On the balance, then, one senses that despite the upheavals of the twentieth century – and the efforts of erudite and articulate scholars in the constructivist tradition – the vision of a centralised state with Tripoli as its capital eventually prevailed in twentieth-century Libya, much like what happened to Baghdad in Iraq. Today, the regionally entrenched opposition in Benghazi appears to be going out of its way to emphasise its adherence to the idea of Tripoli as the undisputed capital of Libya, although it should perhaps be remembered that the monarchy flag used by these opponents of Gadhafi is also originally a federalism flag.

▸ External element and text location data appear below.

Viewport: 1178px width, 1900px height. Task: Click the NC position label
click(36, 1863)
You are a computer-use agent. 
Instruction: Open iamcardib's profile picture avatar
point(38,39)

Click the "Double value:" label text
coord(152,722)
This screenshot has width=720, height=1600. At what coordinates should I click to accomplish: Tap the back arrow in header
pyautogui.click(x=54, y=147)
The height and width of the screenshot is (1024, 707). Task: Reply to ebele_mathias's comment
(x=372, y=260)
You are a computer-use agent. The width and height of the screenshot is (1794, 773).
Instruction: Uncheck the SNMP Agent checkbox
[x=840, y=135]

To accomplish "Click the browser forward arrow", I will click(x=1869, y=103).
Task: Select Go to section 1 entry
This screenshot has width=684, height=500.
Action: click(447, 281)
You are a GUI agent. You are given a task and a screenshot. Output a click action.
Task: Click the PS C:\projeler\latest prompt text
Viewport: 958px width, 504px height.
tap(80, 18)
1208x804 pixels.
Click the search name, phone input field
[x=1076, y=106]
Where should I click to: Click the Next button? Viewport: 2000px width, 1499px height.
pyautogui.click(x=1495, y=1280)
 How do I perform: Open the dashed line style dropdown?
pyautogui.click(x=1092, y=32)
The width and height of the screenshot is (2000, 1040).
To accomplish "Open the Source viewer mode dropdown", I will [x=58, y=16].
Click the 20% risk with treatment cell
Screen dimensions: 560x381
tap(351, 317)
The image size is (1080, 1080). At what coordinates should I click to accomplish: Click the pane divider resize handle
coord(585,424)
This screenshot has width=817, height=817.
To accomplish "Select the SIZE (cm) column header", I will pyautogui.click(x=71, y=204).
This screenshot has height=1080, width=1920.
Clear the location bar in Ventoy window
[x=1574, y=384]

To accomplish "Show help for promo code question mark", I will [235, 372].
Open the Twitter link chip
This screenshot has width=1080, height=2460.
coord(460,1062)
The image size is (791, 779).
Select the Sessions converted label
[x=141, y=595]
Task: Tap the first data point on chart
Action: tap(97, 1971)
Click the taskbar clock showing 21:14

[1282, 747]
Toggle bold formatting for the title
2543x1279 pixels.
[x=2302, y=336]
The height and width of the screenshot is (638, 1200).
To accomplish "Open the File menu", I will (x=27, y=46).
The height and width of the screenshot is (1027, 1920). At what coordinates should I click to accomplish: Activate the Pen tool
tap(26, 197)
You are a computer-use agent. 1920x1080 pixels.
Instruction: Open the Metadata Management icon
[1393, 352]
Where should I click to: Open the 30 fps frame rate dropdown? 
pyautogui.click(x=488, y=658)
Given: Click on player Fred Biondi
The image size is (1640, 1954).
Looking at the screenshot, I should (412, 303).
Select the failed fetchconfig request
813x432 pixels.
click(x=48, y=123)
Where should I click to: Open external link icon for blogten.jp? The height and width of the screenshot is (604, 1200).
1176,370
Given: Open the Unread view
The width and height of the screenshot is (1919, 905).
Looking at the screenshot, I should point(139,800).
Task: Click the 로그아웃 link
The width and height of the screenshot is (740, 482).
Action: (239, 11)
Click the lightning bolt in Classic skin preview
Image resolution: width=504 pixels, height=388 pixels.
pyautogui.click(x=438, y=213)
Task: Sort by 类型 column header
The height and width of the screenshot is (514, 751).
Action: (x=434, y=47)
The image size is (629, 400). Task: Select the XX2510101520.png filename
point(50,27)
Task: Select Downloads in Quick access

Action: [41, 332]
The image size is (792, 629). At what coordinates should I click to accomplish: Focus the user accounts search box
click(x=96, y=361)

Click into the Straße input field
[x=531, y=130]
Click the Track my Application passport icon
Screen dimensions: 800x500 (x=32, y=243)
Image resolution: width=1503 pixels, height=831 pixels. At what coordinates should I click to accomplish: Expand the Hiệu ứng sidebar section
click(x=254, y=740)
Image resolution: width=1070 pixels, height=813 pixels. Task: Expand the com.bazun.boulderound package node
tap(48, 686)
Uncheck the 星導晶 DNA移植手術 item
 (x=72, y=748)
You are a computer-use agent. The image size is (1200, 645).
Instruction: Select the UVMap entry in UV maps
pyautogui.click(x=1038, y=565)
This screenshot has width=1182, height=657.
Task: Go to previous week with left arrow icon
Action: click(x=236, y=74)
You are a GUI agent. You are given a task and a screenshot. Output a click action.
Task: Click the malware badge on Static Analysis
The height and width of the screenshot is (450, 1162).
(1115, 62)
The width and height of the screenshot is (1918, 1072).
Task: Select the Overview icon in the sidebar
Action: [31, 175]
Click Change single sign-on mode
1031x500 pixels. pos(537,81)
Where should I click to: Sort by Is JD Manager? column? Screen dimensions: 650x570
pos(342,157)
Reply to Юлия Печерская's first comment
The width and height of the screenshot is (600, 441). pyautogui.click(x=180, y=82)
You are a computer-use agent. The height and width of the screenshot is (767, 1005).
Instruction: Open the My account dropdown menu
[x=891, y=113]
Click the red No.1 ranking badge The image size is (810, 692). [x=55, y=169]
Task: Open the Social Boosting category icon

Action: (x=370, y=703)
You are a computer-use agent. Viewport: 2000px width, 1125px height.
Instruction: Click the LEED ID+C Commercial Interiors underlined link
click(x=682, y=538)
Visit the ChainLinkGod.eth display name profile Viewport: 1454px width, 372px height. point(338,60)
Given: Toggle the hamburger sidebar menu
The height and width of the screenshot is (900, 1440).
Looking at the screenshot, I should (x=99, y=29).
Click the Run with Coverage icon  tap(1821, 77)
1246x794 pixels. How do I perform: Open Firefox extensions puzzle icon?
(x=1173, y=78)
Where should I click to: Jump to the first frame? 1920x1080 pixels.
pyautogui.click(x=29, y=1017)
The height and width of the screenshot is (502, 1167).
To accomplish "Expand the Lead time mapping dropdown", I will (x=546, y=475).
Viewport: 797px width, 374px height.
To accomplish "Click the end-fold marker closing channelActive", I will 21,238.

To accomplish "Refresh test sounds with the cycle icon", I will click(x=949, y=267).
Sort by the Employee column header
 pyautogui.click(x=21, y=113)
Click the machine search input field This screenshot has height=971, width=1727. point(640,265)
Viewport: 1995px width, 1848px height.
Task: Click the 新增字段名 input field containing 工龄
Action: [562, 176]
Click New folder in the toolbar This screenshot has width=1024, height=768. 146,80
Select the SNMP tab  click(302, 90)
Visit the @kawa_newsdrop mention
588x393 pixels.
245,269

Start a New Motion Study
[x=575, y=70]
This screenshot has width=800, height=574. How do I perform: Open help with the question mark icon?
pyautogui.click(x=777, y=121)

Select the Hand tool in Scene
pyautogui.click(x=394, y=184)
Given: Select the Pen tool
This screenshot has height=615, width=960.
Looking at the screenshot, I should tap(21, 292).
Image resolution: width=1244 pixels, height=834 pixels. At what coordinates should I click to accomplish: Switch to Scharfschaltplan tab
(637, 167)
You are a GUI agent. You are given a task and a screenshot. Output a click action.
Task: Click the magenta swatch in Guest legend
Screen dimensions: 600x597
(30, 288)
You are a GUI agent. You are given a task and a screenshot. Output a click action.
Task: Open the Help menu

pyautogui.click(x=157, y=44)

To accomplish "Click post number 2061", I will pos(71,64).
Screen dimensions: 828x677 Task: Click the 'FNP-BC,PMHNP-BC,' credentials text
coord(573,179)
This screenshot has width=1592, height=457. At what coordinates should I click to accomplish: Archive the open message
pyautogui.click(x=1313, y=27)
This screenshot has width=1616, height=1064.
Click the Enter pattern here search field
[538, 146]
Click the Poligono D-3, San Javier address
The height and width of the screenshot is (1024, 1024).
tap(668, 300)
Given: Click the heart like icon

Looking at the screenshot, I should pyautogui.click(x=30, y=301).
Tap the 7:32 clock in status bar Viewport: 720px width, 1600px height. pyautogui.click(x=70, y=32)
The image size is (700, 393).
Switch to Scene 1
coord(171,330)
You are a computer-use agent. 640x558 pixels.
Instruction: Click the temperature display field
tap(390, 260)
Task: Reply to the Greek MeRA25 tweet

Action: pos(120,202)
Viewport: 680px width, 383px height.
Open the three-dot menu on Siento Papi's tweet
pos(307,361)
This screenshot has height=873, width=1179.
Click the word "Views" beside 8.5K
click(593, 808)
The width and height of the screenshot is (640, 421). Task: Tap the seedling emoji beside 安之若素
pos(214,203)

But, as the Second World War showed, too much external intervention can easily disturb local equilibriums and propel artificial schemes to the forefront. Left to its own, Libya might well eventually gravitate towards Tripoli in one way or another, but with foreign intervention, the question is a lot more open. It should be remembered that the UN Security Council adopted for Libya provides international powers with a much bigger toolbox than what Western powers had in Iraq in the 1990s, when the no-fly-zone had no legal basis (except a fictional exegesis of UNSC 688) and when suggestions of a no-drive-zone was never on the table in a serious way (even though the Clinton administration seemed to be trying to create one in 1996). Accordingly, as happened during the Second World War, Libya may in the future once more come to experience formal territorial fragmentation and the emergence of enclaves of the kind one would otherwise only expect in settings where there are more enduring legacies of truly indigenous separatist schemes, like Yemen.